The Digital Planning (DPS) Quality Supervisor is responsible for leading, developing, and supporting the Quality Team to ensure the highest standards in digital treatment planning quality, customer satisfaction, and process compliance. This role oversees the daily performance of Quality Control Specialists, drives continuous improvement initiatives, ensures alignment with global quality requirements, and acts as the main point of escalation for complex quality matters.

The position is based in the Costa Rica office and reports directly to the Clinical Manager.

Key Responsibilities

Team Leadership & People Development

· Provide daily supervision, coaching, and performance management for the DPS Quality team.

· Ensure adequate resource planning, workload balancing, and coverage for all quality activities.

· Support onboarding, ongoing training, and upskilling of QC Specialists.

· Conduct regular 1:1s, performance reviews, and development discussions.

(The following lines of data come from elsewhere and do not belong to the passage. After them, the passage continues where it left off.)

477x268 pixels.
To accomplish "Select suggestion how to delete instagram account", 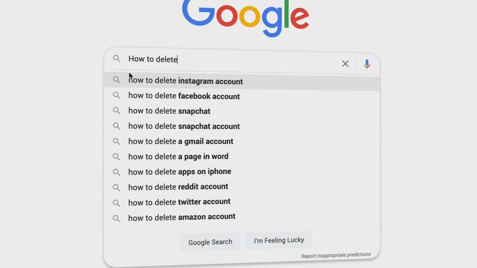I will pyautogui.click(x=242, y=81).
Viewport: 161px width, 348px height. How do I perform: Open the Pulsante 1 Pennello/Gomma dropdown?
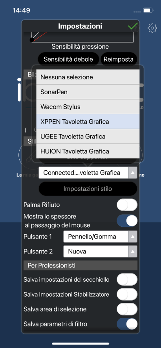(100, 237)
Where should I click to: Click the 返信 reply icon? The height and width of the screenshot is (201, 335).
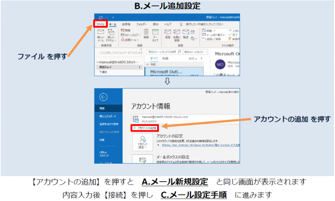click(x=168, y=34)
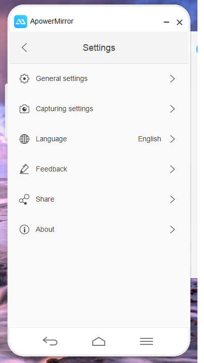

· Promote a high-performance Player-Learner culture of ownership, accountability, and continuous improvement.

Quality Oversight & Governance

· Oversee the execution of all quality control activities from policy to operational implementation.

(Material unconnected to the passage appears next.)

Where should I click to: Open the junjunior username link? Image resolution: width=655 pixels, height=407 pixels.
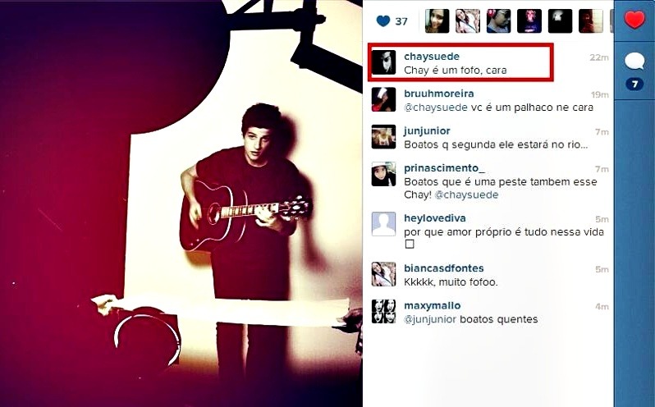tap(427, 131)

· Ensure full compliance with global and local quality standards, regulations, and protocols.

· Act as the main escalation point for complex quality issues, customer complaints, or product failures.

· Approve or validate critical quality decisions, especially for high-impact Customers.

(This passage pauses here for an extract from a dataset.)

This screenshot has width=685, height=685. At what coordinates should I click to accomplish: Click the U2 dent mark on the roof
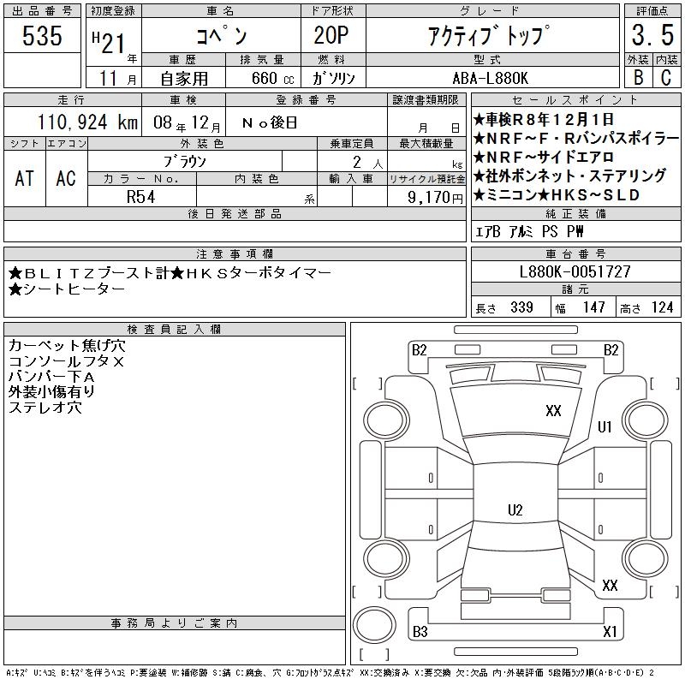[515, 510]
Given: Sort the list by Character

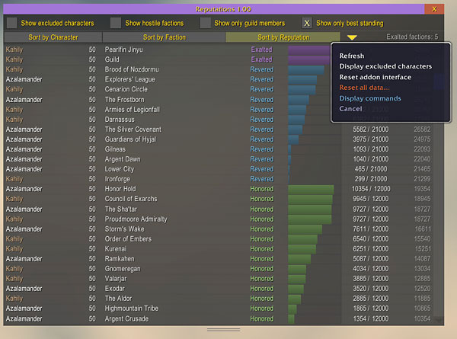Looking at the screenshot, I should tap(53, 37).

Process Improvement & Data-Driven Management

· Analyze quality performance metrics, identify trends, and drive root-cause investigations.

· Define and update quality KPIs, ensuring consistent tracking, reporting, and improvement actions.

· Lead quality improvement projects in collaboration with Operations, Clinical, and Engineering teams.

· Coordinate cross-functional initiatives for process capability, validations, and testing sessions.

Customer & Stakeholder Communication

· Provide structured weekly and monthly quality reports to leadership and key stakeholders.

· Support Clinical Education and Customer Success teams with insights for corrective actions and training initiatives.

· Ensure timely and professional communication for all quality-related escalations.

Compliance, Documentation & Standards

· Maintain and update quality procedures, WI/SOPs, and documentation for audits or inspections.

· Ensure all team members follow protocols and maintain a high level of documentation accuracy.

· Lead internal quality audits and prepare the team for external audits when applicable.

Additional Responsibilities

· Represent the Quality function in cross-functional meetings.

· Support strategic planning for future quality capability development.

· Perform additional tasks as assigned by the Clinical Manager.

Qualifications

Required

· Bachelor’s degree in a relevant field.

· Minimum 6 years of experience in Digital Orthodontic Treatment Planning, with at least 2 years in a senior, lead, or supervisory role.

· Strong understanding of quality systems, standards, and digital orthodontic workflows.

· Proven ability to analyze data, identify trends, and implement effective corrective action.

· Excellent communication skills (written and spoken), including the ability to present to senior stakeholders.

· Advanced proficiency in Microsoft Office and competence in data reporting tools.

· Ability to work under pressure, manage multiple priorities, and make decisions independently.

· High level of professionalism, ownership, and problem-solving capability.

· Fluent in English.

Preferred

· Experience leading teams in a fast-paced production or medical device environment.

· Knowledge of process validation, capability studies, and continuous improvement methodologies.

All qualified applicants will receive consideration for employment without regard to race, color, religion, sex, sexual orientation, gender identity, national origin, or disability.